**WHAT IS REQUIRED:** Every line of the material needs an exact copy, apart from the images.

**RECORDS FOR THIS TASK:**
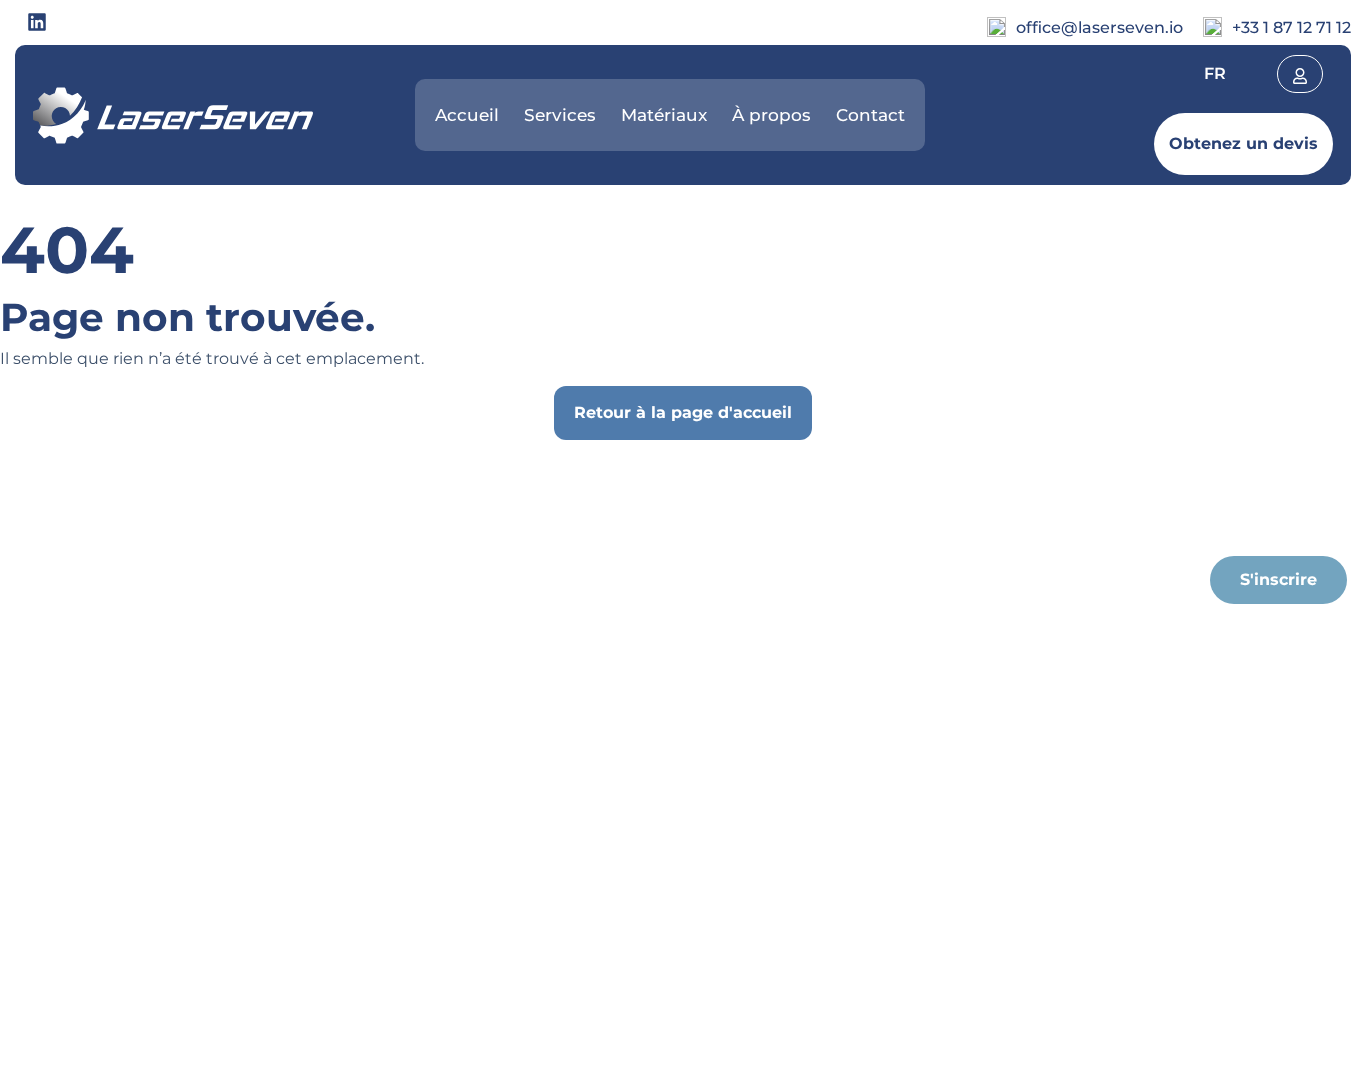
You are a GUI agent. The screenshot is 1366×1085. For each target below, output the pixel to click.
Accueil (467, 115)
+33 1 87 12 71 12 (1291, 27)
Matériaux (664, 115)
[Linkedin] (37, 22)
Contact (870, 115)
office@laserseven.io (1099, 27)
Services (560, 115)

**RESPONSE TO THE EXERCISE:**
You are a GUI agent. The screenshot is 1366×1085. For each target below, output the pixel to click.
Accueil (467, 115)
+33 1 87 12 71 12 (1291, 27)
Matériaux (664, 115)
[Linkedin] (37, 22)
Contact (870, 115)
office@laserseven.io (1099, 27)
Services (560, 115)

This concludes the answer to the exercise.